Cosmetics

The thing about beauty brands is that they sell aspiration.

But when the business model stops working, aspiration doesn't pay the bills.

Growth for growth's sake is seductive. New SKUs, new retailers, new markets. The CEO chases revenue while margins quietly erode. By the time someone notices, the cash is gone and the big box retailers are nervous.

We've seen it before. A value brand with real distribution, real relationships, real products. And a balance sheet that tells a different story than the glossy packaging suggests.

Here's what most people miss about cosmetics companies in distress: the relationships matter more than the formula. Lose the confidence of your retail partners and you lose your shelf space. Lose your shelf space and you lose everything.

When a private equity firm decides it's done writing checks and the non-traditional lender starts eyeing a Chapter 11 sale, you need someone who can step in without breaking what's left. Someone who understands that preparing for bankruptcy while running daily operations requires a different kind of leadership.

We don't just crunch numbers and cut costs. We displace CEOs when necessary. We take control of operations, finance, and the interface with counsel. We prepare employees for what's coming while keeping the business running. We talk to lenders until they trust us enough to let us use their cash collateral.

The cosmetics industry moves fast. Trends shift, preferences change, retailers consolidate. A Chapter 11 filing that drags on for months destroys value. A sale completed in 90 days preserves it.
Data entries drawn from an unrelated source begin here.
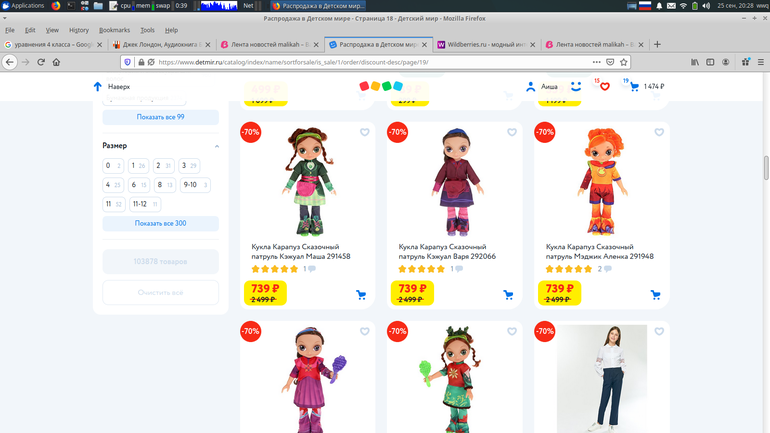Click the Наверх back-to-top link
The width and height of the screenshot is (770, 433).
(x=112, y=87)
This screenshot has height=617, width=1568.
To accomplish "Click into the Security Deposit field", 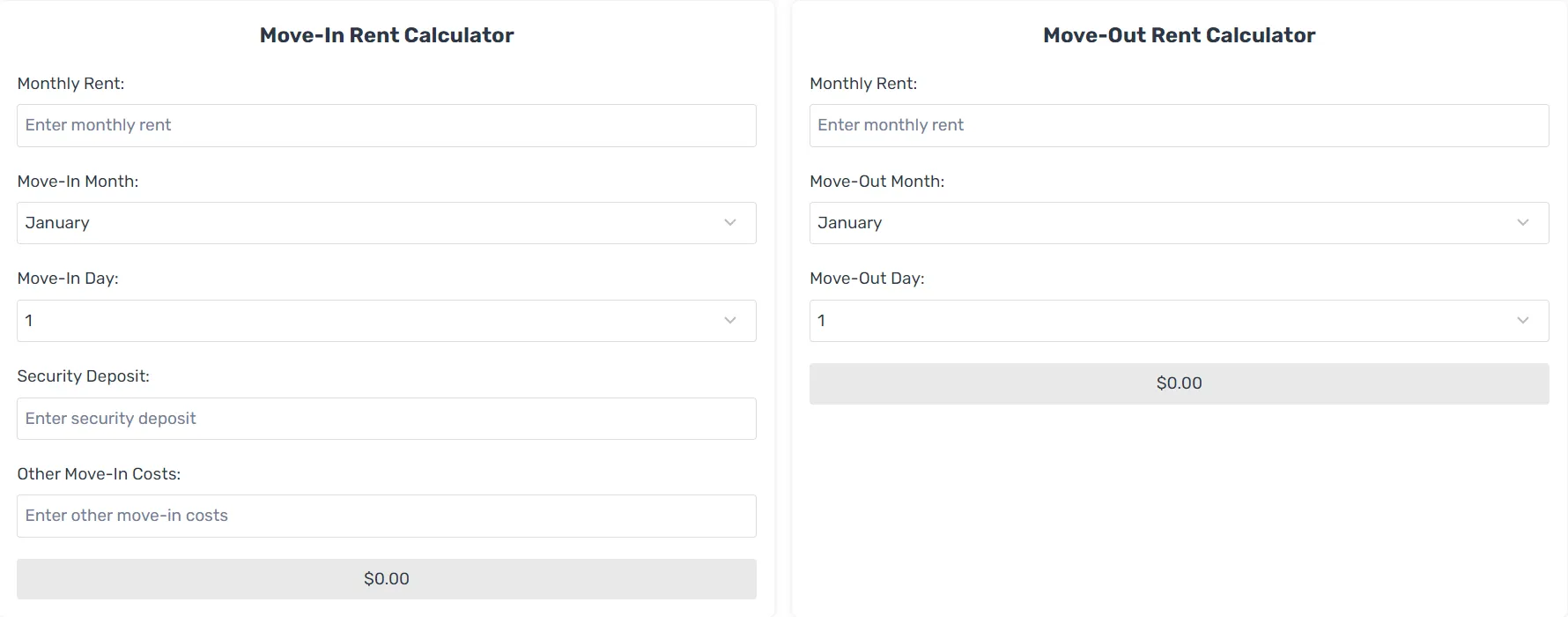I will coord(387,419).

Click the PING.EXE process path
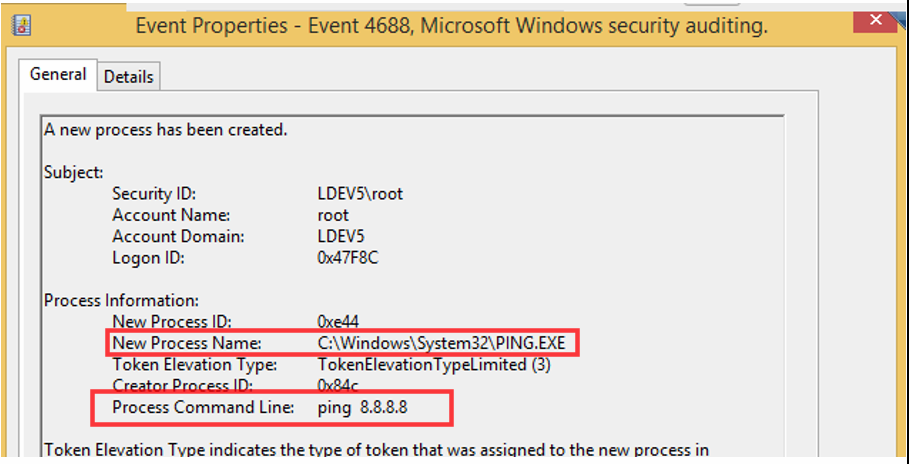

When we led Jane & Co. through their restructuring, we didn't save the company by making better lipstick. We saved it by stabilizing relationships, organizing chaos, and executing a sale process that maintained value for everyone involved.

The lender ultimately credit bid to acquire the assets. The big box relationships survived intact. The brand lived to see another day.

That's the work. Not consulting. Not advising from a distance. Taking the chair, making the decisions, doing what needs to be done.

Because in cosmetics, as in every industry we serve, financial distress doesn't care about your brand story. It only cares about what you do next.